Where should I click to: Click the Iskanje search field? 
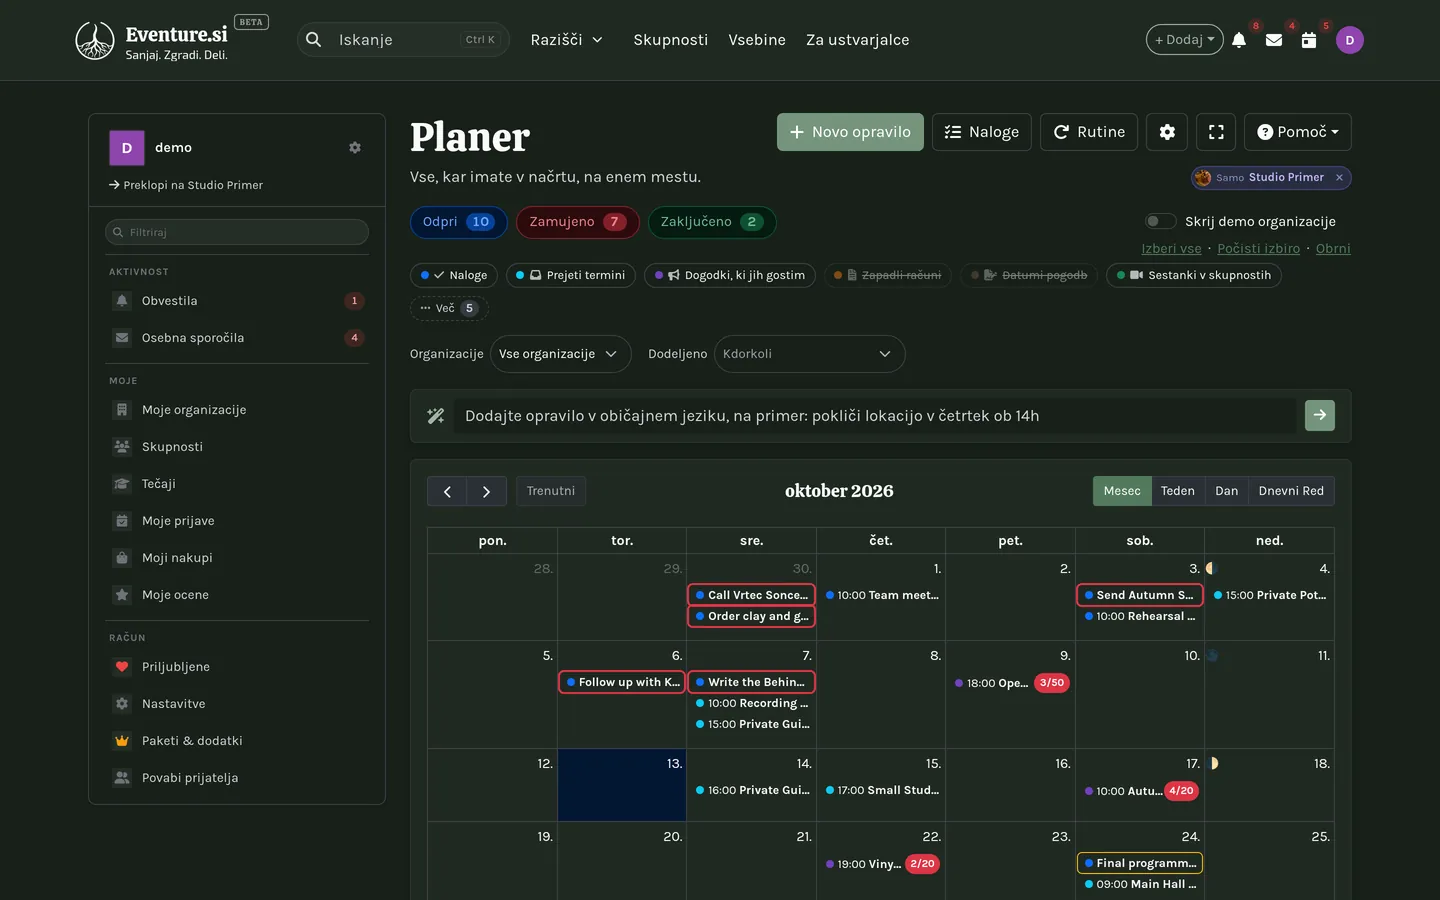tap(403, 40)
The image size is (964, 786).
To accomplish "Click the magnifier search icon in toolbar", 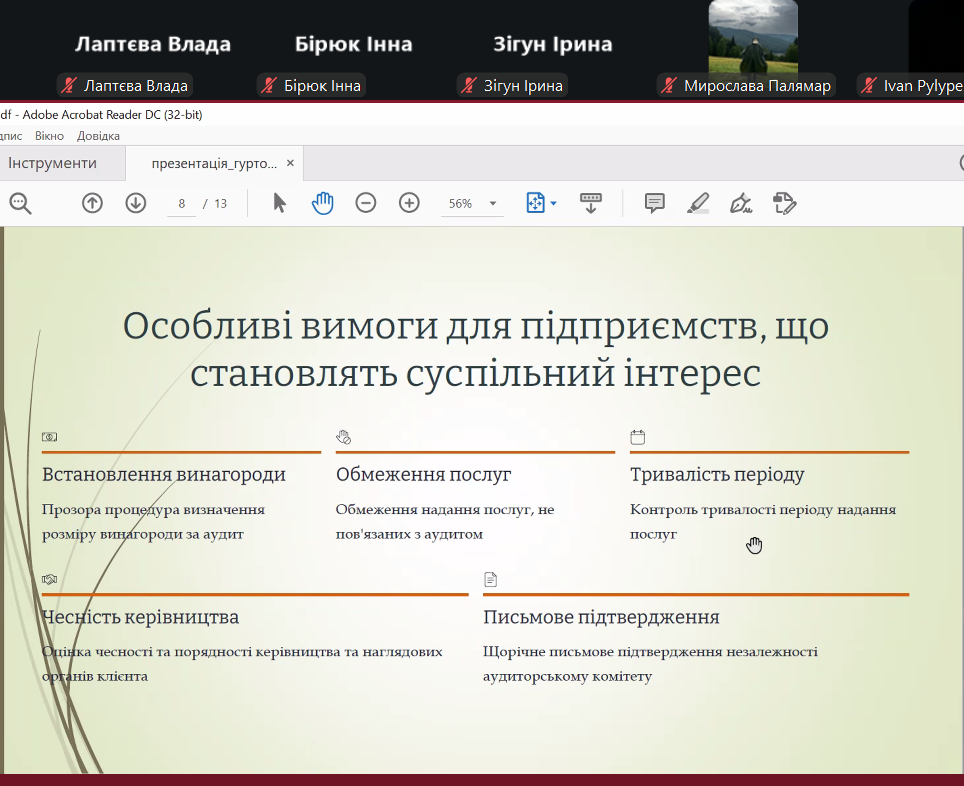I will [x=20, y=203].
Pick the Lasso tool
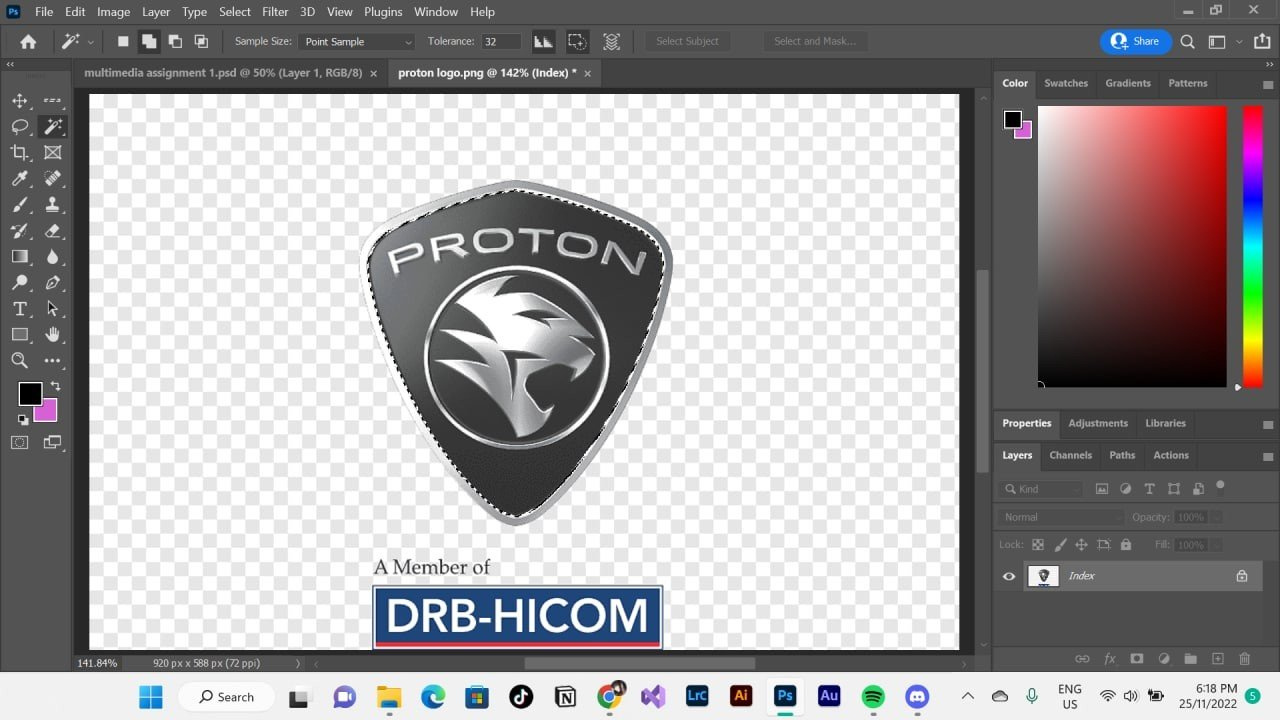 (x=19, y=127)
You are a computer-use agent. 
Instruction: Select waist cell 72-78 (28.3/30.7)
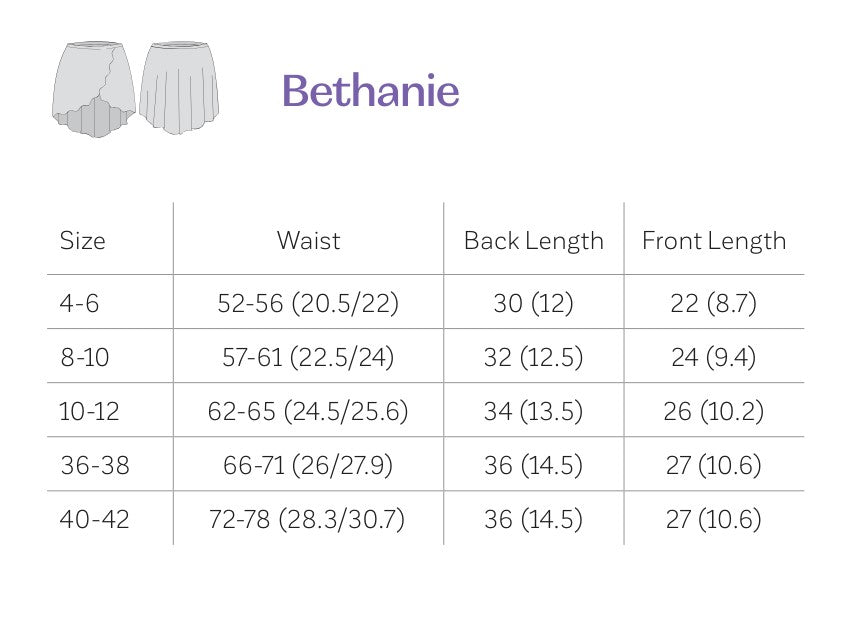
________________________________________
TASK PROMPT. Beginning with the line where "You are a computer-use agent." appears, restate word for word every line down to the last one in the data, but keep the pictures out.

REPLY.
You are a computer-use agent. 
Instruction: Select waist cell 72-78 (28.3/30.7)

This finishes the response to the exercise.